> [ACTION ITEM]
Each line below should be repeated exactly as it stands.
== Segment start ==
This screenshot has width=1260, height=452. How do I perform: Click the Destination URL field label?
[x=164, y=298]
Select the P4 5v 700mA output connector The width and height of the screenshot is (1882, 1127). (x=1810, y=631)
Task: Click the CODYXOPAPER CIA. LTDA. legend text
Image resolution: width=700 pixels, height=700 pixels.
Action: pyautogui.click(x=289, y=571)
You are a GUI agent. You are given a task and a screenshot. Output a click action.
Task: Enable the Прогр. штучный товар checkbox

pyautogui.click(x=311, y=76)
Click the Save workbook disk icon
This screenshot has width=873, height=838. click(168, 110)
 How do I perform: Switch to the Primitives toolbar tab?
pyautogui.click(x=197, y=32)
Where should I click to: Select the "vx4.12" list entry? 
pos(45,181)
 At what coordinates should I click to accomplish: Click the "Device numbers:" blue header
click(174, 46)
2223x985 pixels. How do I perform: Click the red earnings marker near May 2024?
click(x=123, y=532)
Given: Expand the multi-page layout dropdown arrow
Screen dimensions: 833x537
== Segment end ==
> [ANSWER SPACE]
This screenshot has width=1260, height=452. How do I perform: Click the Destination URL field label?
[x=164, y=298]
Select the P4 5v 700mA output connector The width and height of the screenshot is (1882, 1127). (x=1810, y=631)
Task: Click the CODYXOPAPER CIA. LTDA. legend text
Image resolution: width=700 pixels, height=700 pixels.
Action: pyautogui.click(x=289, y=571)
You are a GUI agent. You are given a task and a screenshot. Output a click action.
Task: Enable the Прогр. штучный товар checkbox

pyautogui.click(x=311, y=76)
Click the Save workbook disk icon
This screenshot has width=873, height=838. click(168, 110)
 How do I perform: Switch to the Primitives toolbar tab?
pyautogui.click(x=197, y=32)
Where should I click to: Select the "vx4.12" list entry? 
pos(45,181)
 At what coordinates should I click to accomplish: Click the "Device numbers:" blue header
click(174, 46)
2223x985 pixels. How do I perform: Click the red earnings marker near May 2024?
click(x=123, y=532)
Given: Expand the multi-page layout dropdown arrow
Screen dimensions: 833x537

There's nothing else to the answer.